Cosicché questo sempreverde che fino a non molti anni fa abbondava pure nei nostri boschi, divenne il ramo da decorazione tipico dell’inverno e della festa più importante che in questa stagione ricorre. Le decorazioni erano poche, semplici, si potrebbe dire che fossero addirittura misere se paragonate all’abbondanza e varietà di quelle oggi proposte dal mercato. Tuttavia erano significative degli sforzi fatti per procurarsele e della gioia ingenua dei destinatari nel vedersele arrivare. E qui viene il difficile, ossia bisognava fare l’albero ma bisognava assolutamente aspettare il 24/25 dicembre per staccare dallo znàivru le delizie che vi venivano attaccate come decorazioni.

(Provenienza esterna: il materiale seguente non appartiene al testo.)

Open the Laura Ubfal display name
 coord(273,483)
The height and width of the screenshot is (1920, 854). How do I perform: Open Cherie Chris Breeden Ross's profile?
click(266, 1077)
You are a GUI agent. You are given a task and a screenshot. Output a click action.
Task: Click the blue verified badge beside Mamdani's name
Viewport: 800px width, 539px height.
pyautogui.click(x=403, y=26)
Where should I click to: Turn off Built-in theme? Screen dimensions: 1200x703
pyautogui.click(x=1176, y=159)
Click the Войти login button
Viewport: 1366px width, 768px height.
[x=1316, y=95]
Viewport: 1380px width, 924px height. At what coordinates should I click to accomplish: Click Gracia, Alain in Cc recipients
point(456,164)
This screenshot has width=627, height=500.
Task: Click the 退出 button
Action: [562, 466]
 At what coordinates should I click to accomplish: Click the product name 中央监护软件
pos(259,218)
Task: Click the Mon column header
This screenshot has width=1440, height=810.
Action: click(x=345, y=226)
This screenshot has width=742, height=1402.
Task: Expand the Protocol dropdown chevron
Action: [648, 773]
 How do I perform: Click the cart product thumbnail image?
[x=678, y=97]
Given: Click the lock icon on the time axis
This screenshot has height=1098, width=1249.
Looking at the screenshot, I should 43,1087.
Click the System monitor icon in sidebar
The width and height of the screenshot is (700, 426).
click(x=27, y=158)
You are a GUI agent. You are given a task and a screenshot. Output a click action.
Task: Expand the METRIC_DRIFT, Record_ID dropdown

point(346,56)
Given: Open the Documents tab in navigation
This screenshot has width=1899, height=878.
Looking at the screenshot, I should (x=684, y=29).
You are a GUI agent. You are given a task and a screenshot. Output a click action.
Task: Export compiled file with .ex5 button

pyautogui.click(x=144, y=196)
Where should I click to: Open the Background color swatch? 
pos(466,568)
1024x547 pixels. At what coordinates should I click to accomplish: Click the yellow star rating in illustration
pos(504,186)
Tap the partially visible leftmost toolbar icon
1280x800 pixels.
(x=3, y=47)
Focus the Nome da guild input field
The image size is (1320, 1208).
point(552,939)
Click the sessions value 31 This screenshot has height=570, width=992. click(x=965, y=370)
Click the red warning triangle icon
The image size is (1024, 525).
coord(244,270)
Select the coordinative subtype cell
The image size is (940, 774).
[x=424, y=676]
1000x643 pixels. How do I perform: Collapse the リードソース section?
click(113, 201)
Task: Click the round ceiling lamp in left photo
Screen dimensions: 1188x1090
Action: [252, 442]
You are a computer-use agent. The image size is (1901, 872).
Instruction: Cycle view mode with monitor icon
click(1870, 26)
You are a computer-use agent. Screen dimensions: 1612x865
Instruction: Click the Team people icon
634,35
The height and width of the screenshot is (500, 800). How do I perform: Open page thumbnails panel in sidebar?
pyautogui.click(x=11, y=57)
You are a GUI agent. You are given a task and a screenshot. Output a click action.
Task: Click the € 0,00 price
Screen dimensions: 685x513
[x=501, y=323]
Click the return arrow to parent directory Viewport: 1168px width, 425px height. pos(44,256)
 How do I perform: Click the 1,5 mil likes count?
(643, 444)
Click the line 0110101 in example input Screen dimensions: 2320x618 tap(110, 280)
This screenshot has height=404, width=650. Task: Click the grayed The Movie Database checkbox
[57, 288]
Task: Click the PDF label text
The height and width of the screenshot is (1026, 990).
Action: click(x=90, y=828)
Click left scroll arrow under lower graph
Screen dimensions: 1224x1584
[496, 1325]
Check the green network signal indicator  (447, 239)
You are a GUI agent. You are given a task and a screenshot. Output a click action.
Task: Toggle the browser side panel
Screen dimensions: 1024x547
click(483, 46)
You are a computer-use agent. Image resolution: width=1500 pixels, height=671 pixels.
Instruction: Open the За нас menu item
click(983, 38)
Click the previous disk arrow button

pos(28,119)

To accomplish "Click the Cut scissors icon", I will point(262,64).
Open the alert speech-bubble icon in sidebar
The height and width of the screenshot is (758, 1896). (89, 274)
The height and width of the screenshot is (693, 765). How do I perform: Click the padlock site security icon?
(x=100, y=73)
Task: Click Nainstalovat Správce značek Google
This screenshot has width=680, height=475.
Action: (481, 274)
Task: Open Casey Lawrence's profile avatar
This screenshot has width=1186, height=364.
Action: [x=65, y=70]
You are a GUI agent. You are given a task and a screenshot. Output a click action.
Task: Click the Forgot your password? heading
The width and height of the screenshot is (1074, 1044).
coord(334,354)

Sì, poiché esse erano costituite da caramelle, agrumi, fichi secchi, il tutto infilzato su un filo che faceva il giro dell’ “albero”. Volendo arricchirlo, si potevano aggiungere striscioline di carta, meglio se lucida come ad esempio quella delle caramelle. Solo qualcuno avrebbe avuto la possibilità di vantare tra gli addobbi qualche palla o animaletto (uccellino con coda di vera piuma) o campanella di vetro soffiato, anch’essa gelosamente procurata e custodita come cimelio di famiglia.
Sotto l’albero sicuramente una cosa NON c’era: i regali, perché questi non li portava Babbo Natale o Gesù Bambino, ma i Re Magi o la Befana, quindi bisognava aspettare ancora fino al 6 gennaio. Qualcosa, con l’arrivo del boom economico, cominciò ad arrivare prima: ovvio che qualche bambino avesse intuito il ‘business’, programmando le consegne, con Gesù il 25 dicembre e i Magi il 6 gennaio; insomma l’importante era che arrivassero regali (auspicabilmente più di uno e più di una volta sola). Naturalmente non bisognava disturbare il passaggio di chi eseguiva queste “consegne” e quindi si doveva starsene in attesa, buoni buoni, a letto.
Inutile nascondere la delusione di chi, un pò più grandicello, si accorgeva che Babbo Natale o chi per lui non esisteva, ma unitamente alla delusione c’era forse una nota di consapevolezza data dal crescere in età ed in cognizione, cosicché si poteva cominciare a compiacersi del fatto che si cominciava ad essere “grandi” ed a non credere più alle leggende. Nondimeno questo atteggiamento si sarebbe di lì a poco ritrasformato in nostalgia ed avrebbe fomentato nuovamente la figura di Babbo Natale o chi per lui, da ripresentare ai propri figli… perpetuando in questo modo una delle magìe del Natale.